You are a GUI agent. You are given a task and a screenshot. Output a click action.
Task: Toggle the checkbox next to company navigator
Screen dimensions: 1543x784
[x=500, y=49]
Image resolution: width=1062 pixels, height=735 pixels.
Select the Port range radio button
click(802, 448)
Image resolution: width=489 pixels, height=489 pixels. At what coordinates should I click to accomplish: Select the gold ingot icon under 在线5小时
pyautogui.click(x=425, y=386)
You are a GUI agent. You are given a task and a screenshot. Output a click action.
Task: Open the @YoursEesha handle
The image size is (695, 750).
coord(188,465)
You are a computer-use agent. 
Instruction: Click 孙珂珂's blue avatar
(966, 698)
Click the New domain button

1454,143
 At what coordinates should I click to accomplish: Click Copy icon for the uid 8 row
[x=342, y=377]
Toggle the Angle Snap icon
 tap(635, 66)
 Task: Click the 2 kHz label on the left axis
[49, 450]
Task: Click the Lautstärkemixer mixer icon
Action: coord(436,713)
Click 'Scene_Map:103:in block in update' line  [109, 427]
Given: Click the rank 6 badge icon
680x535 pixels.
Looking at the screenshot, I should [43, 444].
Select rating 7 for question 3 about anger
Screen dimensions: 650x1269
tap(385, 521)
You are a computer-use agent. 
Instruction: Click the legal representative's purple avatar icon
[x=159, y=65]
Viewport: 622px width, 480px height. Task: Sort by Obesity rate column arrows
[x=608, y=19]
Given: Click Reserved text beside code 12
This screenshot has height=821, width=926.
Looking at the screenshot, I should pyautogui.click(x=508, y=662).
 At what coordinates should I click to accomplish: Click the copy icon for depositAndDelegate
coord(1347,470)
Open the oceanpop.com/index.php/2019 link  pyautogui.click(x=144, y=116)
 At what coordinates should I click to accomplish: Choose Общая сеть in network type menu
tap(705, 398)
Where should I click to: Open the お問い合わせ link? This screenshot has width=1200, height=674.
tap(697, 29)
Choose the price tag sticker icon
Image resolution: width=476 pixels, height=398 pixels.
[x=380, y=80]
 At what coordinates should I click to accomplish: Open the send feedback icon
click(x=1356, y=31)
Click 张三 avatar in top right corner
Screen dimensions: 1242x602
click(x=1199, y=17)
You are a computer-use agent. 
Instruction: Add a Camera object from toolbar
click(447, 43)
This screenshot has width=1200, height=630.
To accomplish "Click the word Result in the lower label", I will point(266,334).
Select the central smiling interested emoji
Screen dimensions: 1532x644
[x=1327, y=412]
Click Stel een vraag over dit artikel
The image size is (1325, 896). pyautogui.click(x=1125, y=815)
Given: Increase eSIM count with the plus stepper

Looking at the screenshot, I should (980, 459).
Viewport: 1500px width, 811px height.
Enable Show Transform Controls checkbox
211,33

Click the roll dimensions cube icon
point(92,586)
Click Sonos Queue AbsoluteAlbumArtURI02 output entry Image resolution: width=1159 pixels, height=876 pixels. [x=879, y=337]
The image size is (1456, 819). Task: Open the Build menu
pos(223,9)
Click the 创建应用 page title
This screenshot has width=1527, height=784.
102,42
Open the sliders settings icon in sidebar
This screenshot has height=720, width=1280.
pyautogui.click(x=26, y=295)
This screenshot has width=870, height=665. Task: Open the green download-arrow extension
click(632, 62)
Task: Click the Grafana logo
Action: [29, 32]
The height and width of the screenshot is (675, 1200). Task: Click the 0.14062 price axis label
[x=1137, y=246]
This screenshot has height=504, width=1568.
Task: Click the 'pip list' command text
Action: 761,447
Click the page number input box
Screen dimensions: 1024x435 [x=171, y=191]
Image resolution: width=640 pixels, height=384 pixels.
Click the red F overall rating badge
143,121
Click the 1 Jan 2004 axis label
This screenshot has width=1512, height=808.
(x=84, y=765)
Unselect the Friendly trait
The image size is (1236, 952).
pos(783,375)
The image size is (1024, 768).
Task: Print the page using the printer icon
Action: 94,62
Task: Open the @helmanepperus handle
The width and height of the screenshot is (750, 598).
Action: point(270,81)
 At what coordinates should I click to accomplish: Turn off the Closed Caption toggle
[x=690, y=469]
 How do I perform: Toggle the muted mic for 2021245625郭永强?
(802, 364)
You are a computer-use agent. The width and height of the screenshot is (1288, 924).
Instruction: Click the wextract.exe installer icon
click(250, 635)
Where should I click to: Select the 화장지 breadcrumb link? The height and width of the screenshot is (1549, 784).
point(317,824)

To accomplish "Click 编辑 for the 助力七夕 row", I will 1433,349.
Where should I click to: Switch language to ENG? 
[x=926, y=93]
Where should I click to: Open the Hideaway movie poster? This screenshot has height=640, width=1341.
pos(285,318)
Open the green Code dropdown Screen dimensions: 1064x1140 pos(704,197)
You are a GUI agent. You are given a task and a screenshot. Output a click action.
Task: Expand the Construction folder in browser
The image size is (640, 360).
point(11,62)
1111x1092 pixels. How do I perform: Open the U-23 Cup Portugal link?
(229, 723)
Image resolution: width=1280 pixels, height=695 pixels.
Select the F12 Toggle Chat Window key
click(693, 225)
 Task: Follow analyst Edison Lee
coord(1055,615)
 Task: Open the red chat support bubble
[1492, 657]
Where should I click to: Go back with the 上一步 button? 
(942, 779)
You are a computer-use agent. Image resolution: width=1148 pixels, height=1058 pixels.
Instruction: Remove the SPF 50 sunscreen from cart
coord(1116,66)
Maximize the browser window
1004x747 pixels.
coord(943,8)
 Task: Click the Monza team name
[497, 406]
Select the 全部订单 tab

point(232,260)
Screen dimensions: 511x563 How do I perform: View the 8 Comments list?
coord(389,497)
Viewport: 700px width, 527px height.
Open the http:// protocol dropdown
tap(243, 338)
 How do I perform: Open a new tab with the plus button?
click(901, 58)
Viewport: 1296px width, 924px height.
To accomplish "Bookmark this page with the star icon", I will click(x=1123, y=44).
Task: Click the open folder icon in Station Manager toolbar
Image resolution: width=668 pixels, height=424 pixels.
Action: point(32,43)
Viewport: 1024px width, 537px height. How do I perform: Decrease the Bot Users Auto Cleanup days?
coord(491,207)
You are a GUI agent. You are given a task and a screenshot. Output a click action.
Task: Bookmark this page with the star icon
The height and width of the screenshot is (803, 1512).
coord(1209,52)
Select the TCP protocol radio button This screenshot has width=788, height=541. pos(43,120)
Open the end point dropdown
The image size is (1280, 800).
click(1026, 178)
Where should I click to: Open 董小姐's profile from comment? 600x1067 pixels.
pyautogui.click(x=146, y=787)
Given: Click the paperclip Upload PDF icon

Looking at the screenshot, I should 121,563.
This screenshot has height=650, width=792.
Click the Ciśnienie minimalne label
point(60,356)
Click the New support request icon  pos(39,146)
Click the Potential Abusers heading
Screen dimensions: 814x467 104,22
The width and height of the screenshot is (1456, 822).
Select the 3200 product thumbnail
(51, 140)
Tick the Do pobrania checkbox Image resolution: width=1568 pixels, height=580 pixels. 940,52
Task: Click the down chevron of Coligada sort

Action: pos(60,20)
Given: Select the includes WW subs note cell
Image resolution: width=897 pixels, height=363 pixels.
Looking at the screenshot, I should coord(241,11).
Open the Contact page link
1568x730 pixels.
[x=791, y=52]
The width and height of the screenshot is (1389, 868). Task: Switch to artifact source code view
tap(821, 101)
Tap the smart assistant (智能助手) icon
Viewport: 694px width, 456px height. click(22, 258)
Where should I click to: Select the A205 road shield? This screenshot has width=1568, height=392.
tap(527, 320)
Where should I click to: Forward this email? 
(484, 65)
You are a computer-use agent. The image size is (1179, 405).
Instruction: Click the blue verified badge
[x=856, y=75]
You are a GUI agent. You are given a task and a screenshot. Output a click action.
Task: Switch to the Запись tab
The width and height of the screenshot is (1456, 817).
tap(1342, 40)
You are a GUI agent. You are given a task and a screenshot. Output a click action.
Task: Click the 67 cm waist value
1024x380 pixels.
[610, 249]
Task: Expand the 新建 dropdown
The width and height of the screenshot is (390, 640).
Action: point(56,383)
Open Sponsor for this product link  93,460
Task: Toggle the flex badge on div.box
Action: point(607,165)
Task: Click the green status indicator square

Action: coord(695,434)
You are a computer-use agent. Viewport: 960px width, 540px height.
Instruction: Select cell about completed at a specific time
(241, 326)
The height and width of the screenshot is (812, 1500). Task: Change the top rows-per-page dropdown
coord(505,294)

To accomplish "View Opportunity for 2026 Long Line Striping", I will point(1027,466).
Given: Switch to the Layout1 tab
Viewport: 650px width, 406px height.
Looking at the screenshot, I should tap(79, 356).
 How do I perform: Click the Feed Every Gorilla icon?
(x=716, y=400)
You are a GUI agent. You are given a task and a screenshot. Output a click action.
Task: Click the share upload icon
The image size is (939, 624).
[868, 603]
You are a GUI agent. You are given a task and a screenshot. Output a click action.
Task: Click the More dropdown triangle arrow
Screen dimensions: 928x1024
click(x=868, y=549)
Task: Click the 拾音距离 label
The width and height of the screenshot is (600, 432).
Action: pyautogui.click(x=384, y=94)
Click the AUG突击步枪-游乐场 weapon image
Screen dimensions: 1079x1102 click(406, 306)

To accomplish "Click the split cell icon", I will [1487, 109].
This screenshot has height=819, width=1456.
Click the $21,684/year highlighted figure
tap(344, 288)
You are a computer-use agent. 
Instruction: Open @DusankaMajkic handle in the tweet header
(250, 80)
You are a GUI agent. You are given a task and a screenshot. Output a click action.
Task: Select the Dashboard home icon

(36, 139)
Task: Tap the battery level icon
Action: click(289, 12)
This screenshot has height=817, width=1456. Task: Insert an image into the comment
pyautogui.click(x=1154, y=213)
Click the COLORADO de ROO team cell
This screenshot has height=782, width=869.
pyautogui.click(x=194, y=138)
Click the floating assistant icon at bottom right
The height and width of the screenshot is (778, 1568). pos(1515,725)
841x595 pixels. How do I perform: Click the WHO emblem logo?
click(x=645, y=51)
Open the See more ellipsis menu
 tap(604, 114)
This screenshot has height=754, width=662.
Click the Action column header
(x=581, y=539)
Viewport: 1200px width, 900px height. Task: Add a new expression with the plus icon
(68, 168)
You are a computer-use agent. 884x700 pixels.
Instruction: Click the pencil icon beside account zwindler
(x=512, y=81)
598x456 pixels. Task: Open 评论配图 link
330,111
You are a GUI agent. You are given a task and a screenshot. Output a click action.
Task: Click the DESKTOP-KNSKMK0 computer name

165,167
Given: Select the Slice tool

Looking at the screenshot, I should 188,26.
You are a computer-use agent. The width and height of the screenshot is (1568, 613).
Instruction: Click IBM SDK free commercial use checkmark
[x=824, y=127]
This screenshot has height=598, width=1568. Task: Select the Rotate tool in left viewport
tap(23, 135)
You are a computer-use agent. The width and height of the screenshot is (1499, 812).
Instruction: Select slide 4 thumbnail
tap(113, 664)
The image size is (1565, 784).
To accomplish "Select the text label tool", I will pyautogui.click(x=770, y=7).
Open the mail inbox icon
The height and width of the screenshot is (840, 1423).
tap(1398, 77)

++++

§ **Task prompt**
The lines to extract from the data above begin with the line containing "Task: Expand the 新建 dropdown" and end with the line containing "This screenshot has height=754, width=662.". Extract them exactly, including both.

§ **Solution for this problem**
Task: Expand the 新建 dropdown
The width and height of the screenshot is (390, 640).
Action: point(56,383)
Open Sponsor for this product link  93,460
Task: Toggle the flex badge on div.box
Action: point(607,165)
Task: Click the green status indicator square

Action: coord(695,434)
You are a computer-use agent. Viewport: 960px width, 540px height.
Instruction: Select cell about completed at a specific time
(241, 326)
The height and width of the screenshot is (812, 1500). Task: Change the top rows-per-page dropdown
coord(505,294)

To accomplish "View Opportunity for 2026 Long Line Striping", I will point(1027,466).
Given: Switch to the Layout1 tab
Viewport: 650px width, 406px height.
Looking at the screenshot, I should tap(79, 356).
 How do I perform: Click the Feed Every Gorilla icon?
(x=716, y=400)
You are a GUI agent. You are given a task and a screenshot. Output a click action.
Task: Click the share upload icon
The image size is (939, 624).
[868, 603]
You are a GUI agent. You are given a task and a screenshot. Output a click action.
Task: Click the More dropdown triangle arrow
Screen dimensions: 928x1024
click(x=868, y=549)
Task: Click the 拾音距离 label
The width and height of the screenshot is (600, 432).
Action: pyautogui.click(x=384, y=94)
Click the AUG突击步枪-游乐场 weapon image
Screen dimensions: 1079x1102 click(406, 306)

To accomplish "Click the split cell icon", I will [1487, 109].
This screenshot has height=819, width=1456.
Click the $21,684/year highlighted figure
tap(344, 288)
You are a computer-use agent. 
Instruction: Open @DusankaMajkic handle in the tweet header
(250, 80)
You are a GUI agent. You are given a task and a screenshot. Output a click action.
Task: Select the Dashboard home icon

(36, 139)
Task: Tap the battery level icon
Action: click(289, 12)
This screenshot has height=817, width=1456. Task: Insert an image into the comment
pyautogui.click(x=1154, y=213)
Click the COLORADO de ROO team cell
This screenshot has height=782, width=869.
pyautogui.click(x=194, y=138)
Click the floating assistant icon at bottom right
The height and width of the screenshot is (778, 1568). pos(1515,725)
841x595 pixels. How do I perform: Click the WHO emblem logo?
click(x=645, y=51)
Open the See more ellipsis menu
 tap(604, 114)
This screenshot has height=754, width=662.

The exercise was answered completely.